Can you extract, word for word, the passage in the forum post on p-levels in mgcv and gam starting with "I thought, probably" and going on through "still < 0.05."?

#### Text block:
________________
[R] p-level in packages mgcv and gam

Mon Sep 26 18:25:04 CEST 2005

Hi,

I am fairly new to GAM and started using package mgcv. I like the  
fact that optimal smoothing is automatically used (i.e. df are not  
determined a priori but calculated by the gam procedure).

But the mgcv manual warns that p-level for the smooth can be  
underestimated when df are estimated by the model. Most of the time  
my p-levels are so small that even doubling them would not result in  
a value close to the P=0.05 threshold, but I have one case with P=0.033.

I thought, probably naively, that running a second model with fixed  
df, using the value of df found in the first model. I could not  
achieve this with mgcv: its gam function does not seem to accept  
fractional values of df (in my case 8.377).

So I used the gam package and fixed df to 8.377. The P-value I  
obtained was slightly larger than with mgcv (0.03655 instead of  
0.03328), but it is still < 0.05.

Was this a correct way to get around the "underestimated P-level"?

Furthermore, although the gam.check function of the mgcv package  
suggests to me that the gaussian family (and identity link) are  
adequate for my data, I must say the instructions in R help for  
"family" and in Hastie, T. and Tibshirani, R. (1990) Generalized  
Additive Models are too technical for me. If someone knows a  
reference that explains how to choose model and link, i.e. what tests  
to run on your data before choosing, I would really appreciate it.

Thanks in advance,

Denis Chabot
________________
#### Records provided:

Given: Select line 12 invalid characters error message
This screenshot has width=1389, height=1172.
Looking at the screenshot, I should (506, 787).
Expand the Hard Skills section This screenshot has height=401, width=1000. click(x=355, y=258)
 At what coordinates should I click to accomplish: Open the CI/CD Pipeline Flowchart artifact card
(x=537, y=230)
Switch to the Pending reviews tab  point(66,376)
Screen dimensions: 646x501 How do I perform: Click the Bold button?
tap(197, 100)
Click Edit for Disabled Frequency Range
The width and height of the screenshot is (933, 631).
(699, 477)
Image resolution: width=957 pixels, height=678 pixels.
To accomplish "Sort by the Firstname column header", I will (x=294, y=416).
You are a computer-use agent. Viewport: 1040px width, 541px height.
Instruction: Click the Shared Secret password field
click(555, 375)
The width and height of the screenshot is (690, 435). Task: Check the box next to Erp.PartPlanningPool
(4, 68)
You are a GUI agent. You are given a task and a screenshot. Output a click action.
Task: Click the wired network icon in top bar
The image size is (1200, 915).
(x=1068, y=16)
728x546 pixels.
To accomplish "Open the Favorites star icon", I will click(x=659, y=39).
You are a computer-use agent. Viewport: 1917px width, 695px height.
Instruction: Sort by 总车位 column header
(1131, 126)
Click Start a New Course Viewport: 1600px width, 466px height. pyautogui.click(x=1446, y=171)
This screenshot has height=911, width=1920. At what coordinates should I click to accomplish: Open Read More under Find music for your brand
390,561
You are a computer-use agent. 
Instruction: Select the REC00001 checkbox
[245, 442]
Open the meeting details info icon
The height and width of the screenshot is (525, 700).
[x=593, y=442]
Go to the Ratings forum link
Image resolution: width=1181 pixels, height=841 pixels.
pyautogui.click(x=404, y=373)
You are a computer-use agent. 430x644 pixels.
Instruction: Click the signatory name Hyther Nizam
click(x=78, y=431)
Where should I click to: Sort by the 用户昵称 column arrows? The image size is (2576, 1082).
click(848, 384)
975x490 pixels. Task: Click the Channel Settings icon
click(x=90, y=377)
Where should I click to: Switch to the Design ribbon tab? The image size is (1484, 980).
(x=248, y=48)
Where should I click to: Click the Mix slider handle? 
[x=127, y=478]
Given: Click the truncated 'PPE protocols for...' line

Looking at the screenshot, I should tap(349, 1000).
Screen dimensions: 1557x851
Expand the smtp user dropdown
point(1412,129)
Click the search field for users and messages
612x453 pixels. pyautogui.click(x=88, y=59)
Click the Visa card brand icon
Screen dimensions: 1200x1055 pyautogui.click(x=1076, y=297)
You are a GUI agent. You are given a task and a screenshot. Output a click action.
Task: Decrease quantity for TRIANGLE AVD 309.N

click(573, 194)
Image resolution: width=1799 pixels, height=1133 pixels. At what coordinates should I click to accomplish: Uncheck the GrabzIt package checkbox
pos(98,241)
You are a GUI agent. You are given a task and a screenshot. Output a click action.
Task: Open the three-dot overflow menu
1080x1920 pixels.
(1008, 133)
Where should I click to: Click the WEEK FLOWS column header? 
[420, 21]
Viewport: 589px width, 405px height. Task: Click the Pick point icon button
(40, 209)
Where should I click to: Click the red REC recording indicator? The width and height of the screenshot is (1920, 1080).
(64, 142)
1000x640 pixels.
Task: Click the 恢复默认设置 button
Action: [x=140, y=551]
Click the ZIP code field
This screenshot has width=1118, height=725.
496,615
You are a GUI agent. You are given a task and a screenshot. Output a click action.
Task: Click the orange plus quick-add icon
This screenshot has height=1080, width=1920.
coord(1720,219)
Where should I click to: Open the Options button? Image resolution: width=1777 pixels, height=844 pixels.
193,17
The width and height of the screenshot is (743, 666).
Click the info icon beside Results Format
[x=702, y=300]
________________
#### Completed task:
I thought, probably naively, that running a second model with fixed  
df, using the value of df found in the first model. I could not  
achieve this with mgcv: its gam function does not seem to accept  
fractional values of df (in my case 8.377).

So I used the gam package and fixed df to 8.377. The P-value I  
obtained was slightly larger than with mgcv (0.03655 instead of  
0.03328), but it is still < 0.05.